ACTIVITY:
The line containing "Choose the dark square plus button component" marks the start of the required copy, which runs to the final line of the entries; return those lines exactly, without any pictures.
=== Section Start ===
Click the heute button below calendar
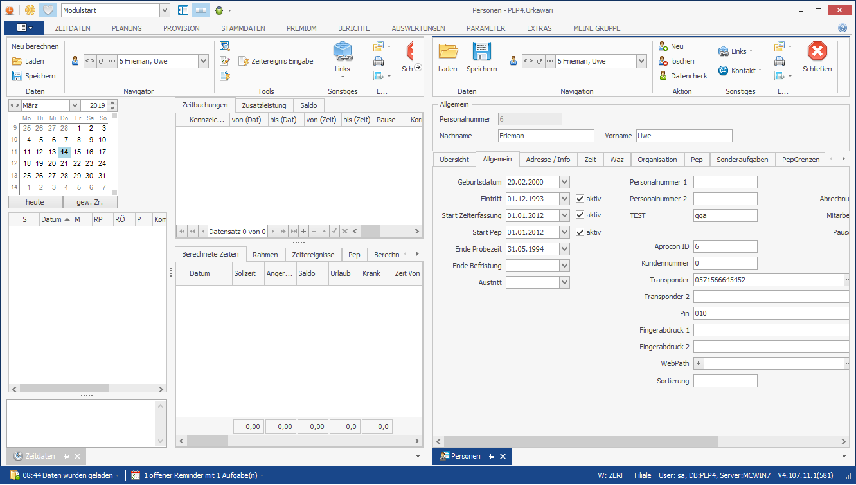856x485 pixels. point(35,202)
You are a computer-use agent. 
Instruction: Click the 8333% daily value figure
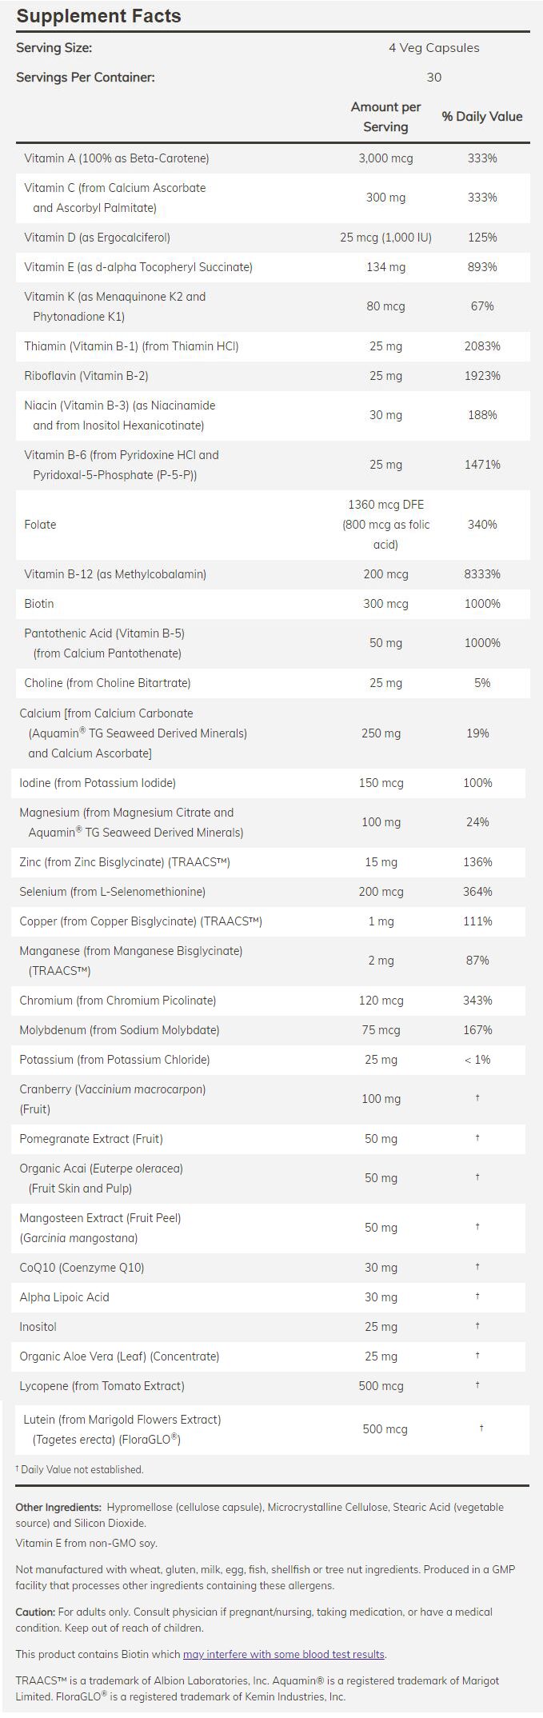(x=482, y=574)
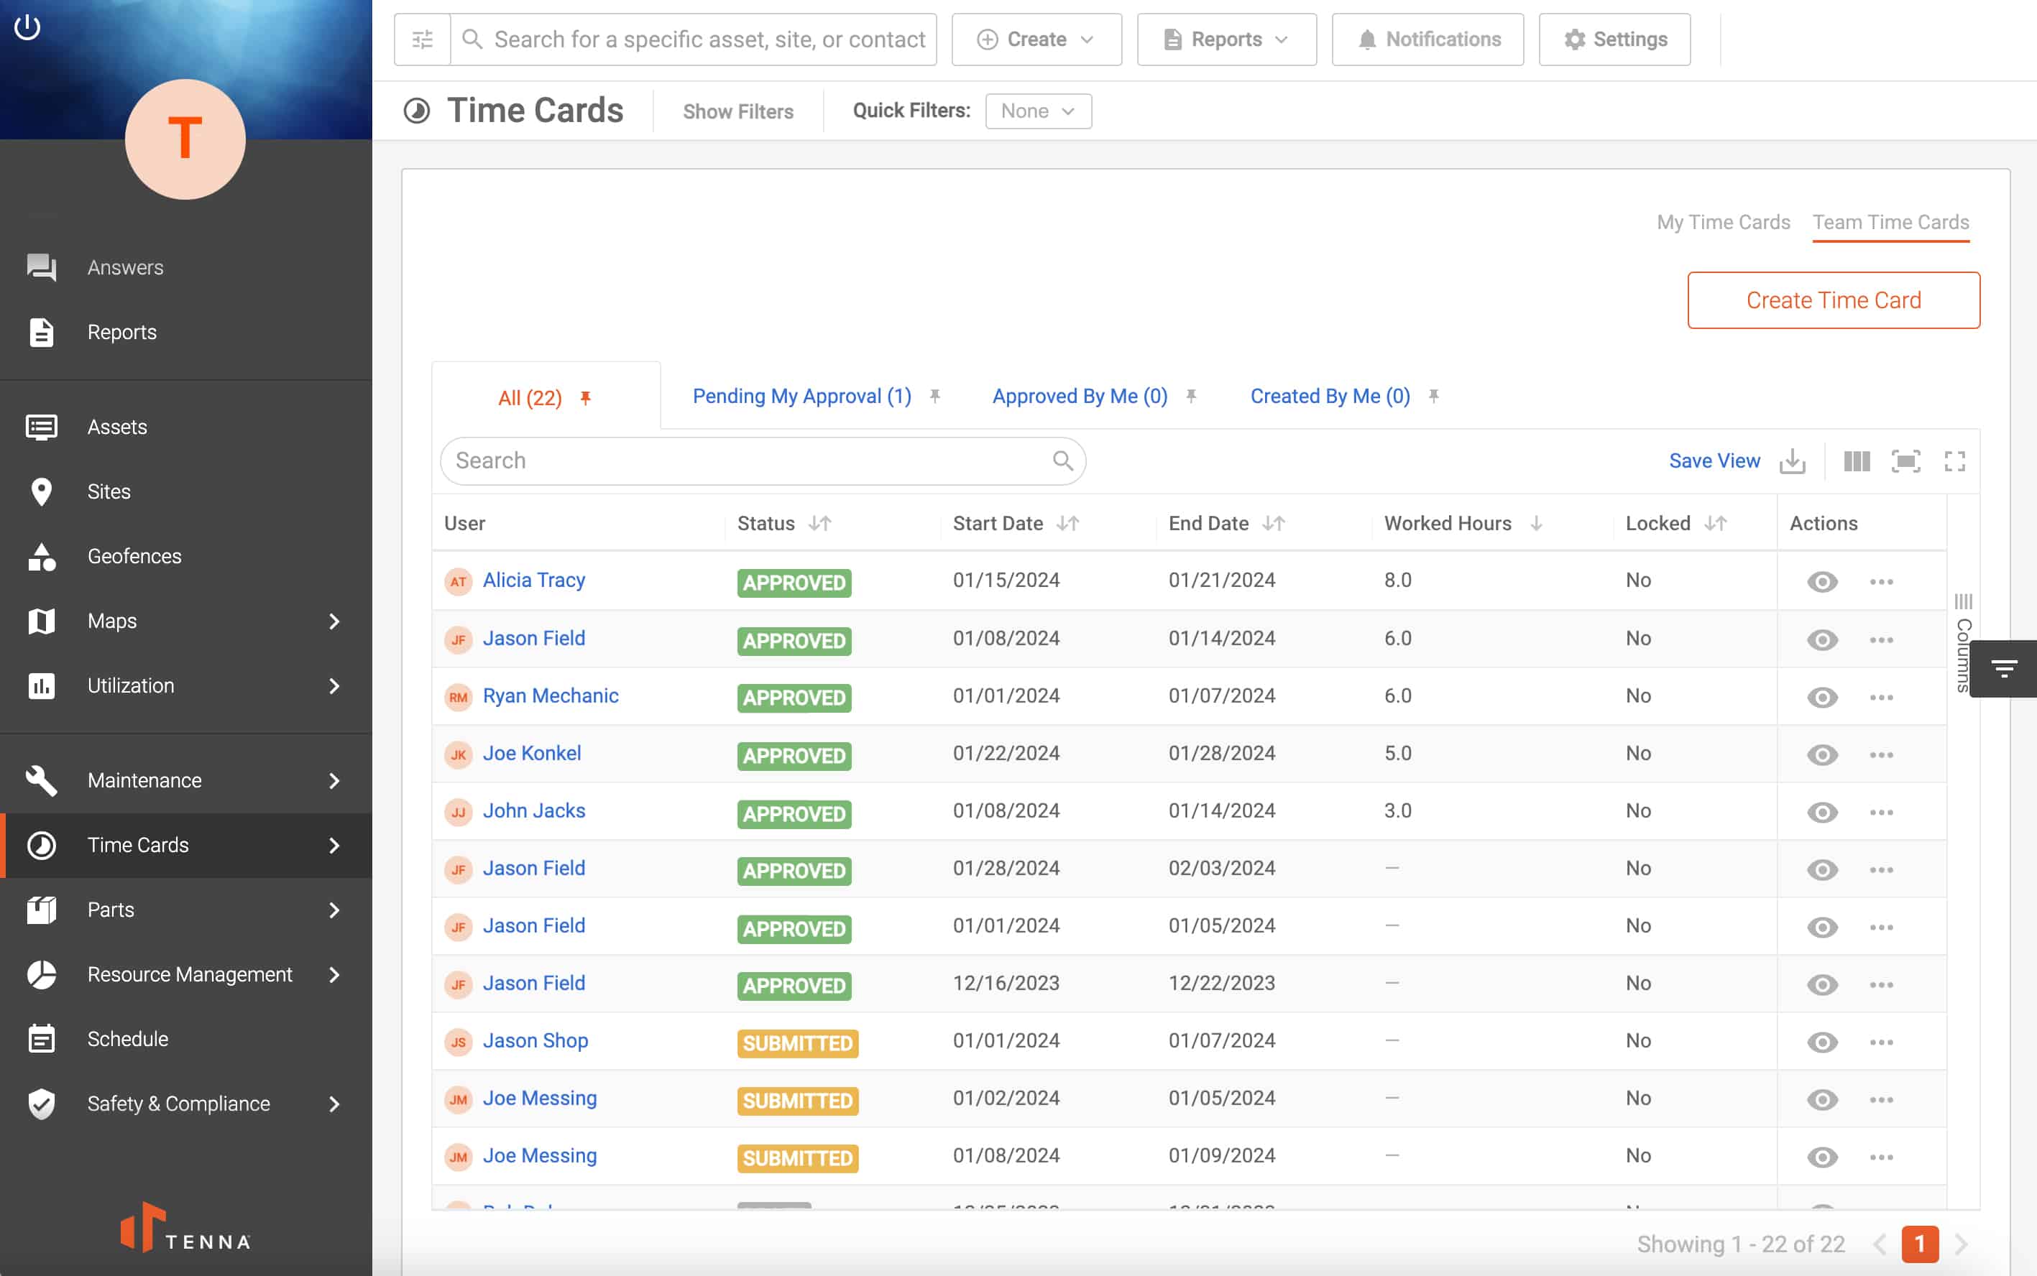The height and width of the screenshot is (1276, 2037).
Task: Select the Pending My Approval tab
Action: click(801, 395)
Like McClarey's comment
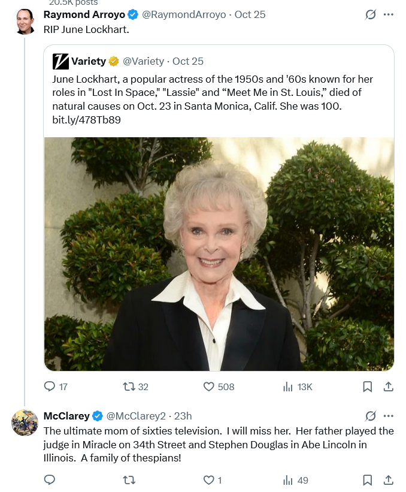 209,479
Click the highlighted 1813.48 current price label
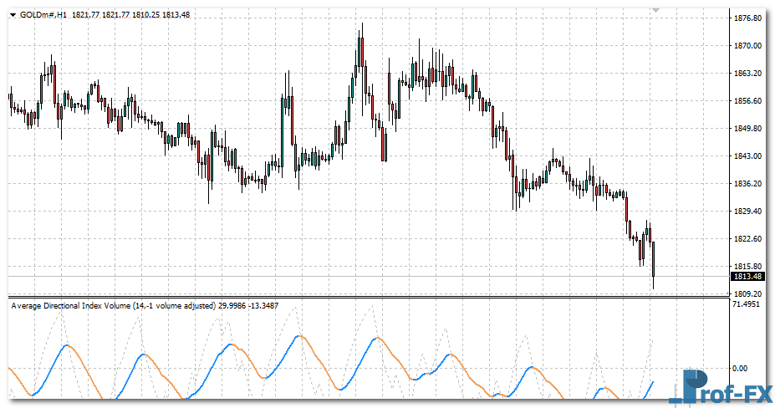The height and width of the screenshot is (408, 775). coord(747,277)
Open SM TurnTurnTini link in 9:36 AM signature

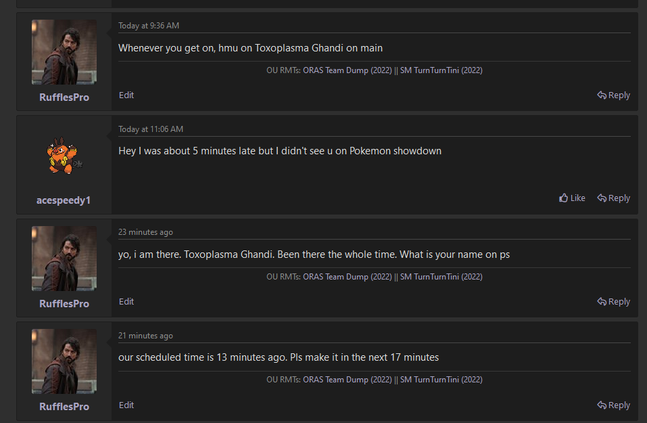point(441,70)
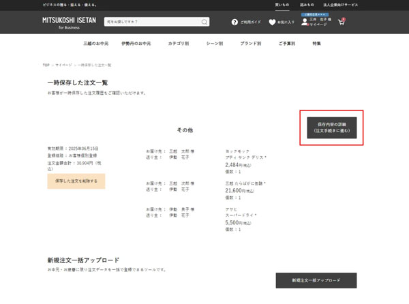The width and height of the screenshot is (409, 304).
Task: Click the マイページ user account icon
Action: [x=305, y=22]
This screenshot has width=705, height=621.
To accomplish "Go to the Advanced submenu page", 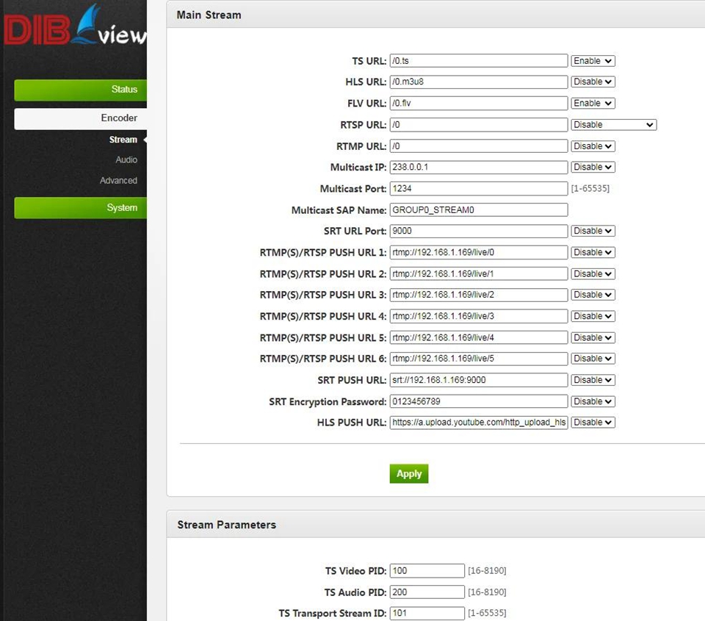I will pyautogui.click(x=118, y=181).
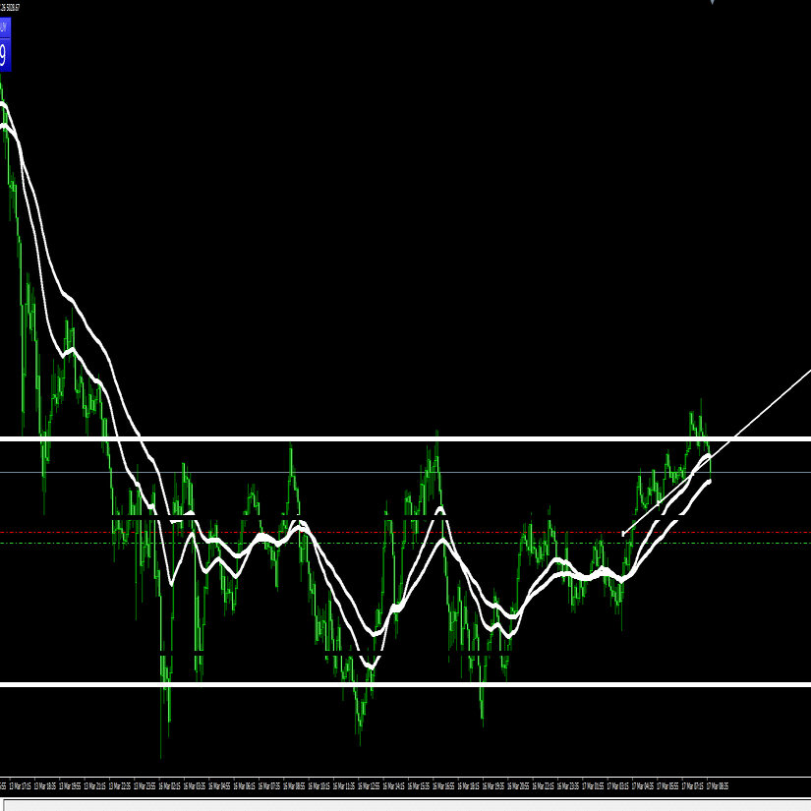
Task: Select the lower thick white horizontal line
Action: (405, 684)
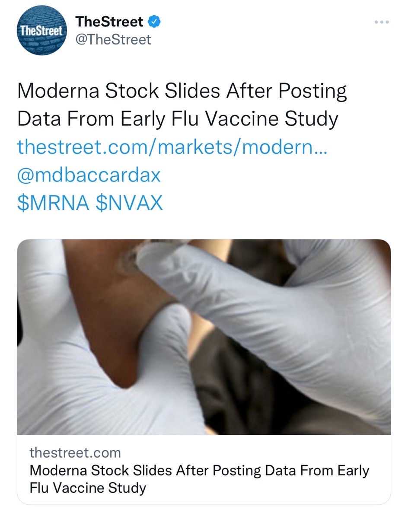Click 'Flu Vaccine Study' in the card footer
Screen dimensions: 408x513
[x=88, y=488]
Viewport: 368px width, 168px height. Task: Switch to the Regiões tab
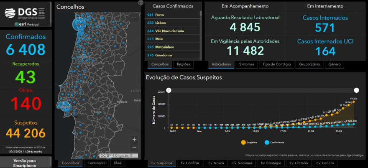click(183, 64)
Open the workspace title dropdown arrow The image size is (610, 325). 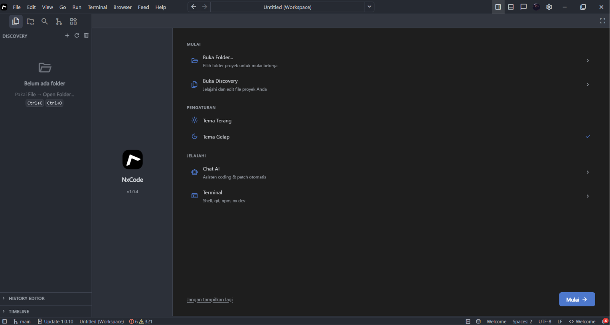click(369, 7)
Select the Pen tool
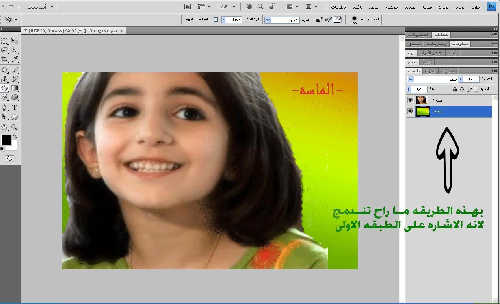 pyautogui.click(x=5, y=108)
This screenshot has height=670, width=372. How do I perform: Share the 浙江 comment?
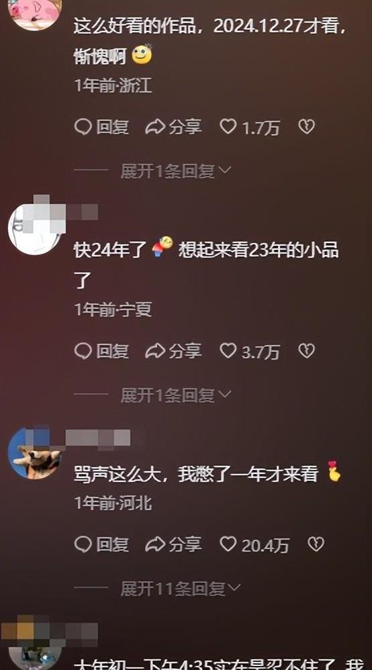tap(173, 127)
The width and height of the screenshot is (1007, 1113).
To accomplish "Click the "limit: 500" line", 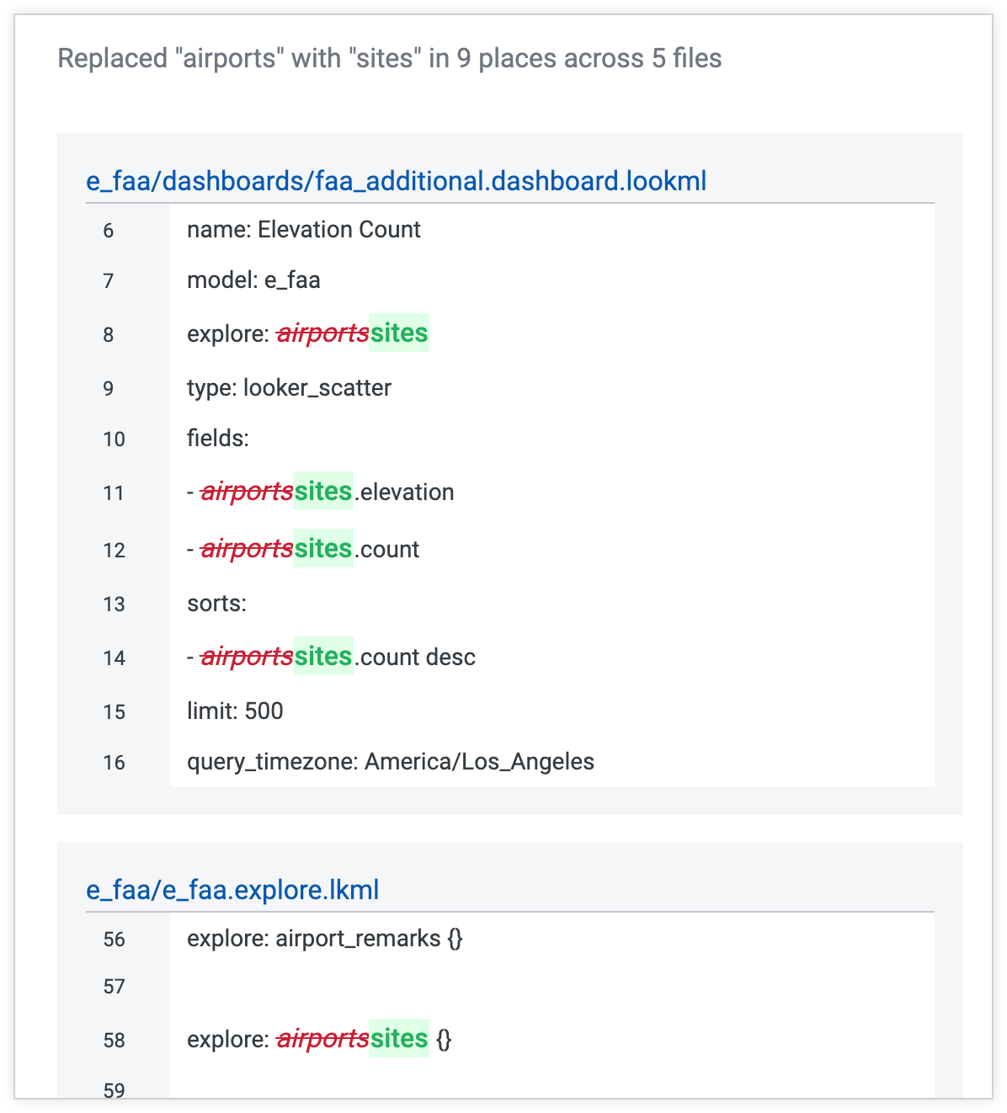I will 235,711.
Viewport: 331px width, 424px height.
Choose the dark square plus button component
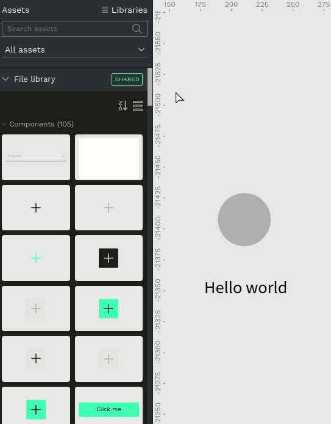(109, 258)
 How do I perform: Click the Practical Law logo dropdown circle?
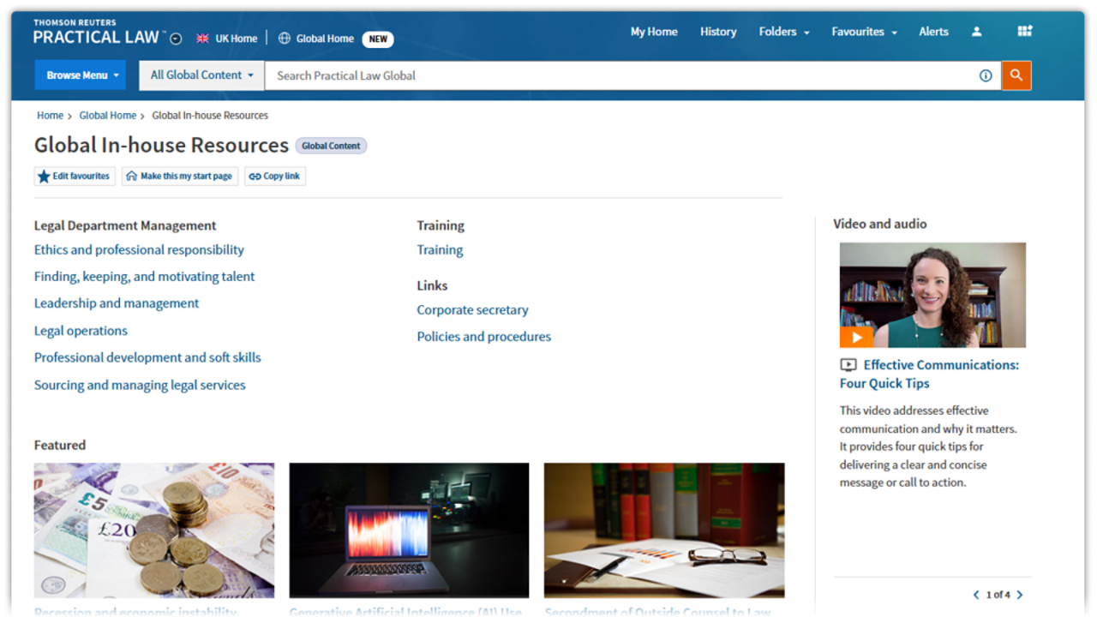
=== Section End ===
ANSWER FOR THE TASK:
Choose the dark square plus button component
(109, 258)
 How do I perform: Click the Practical Law logo dropdown circle?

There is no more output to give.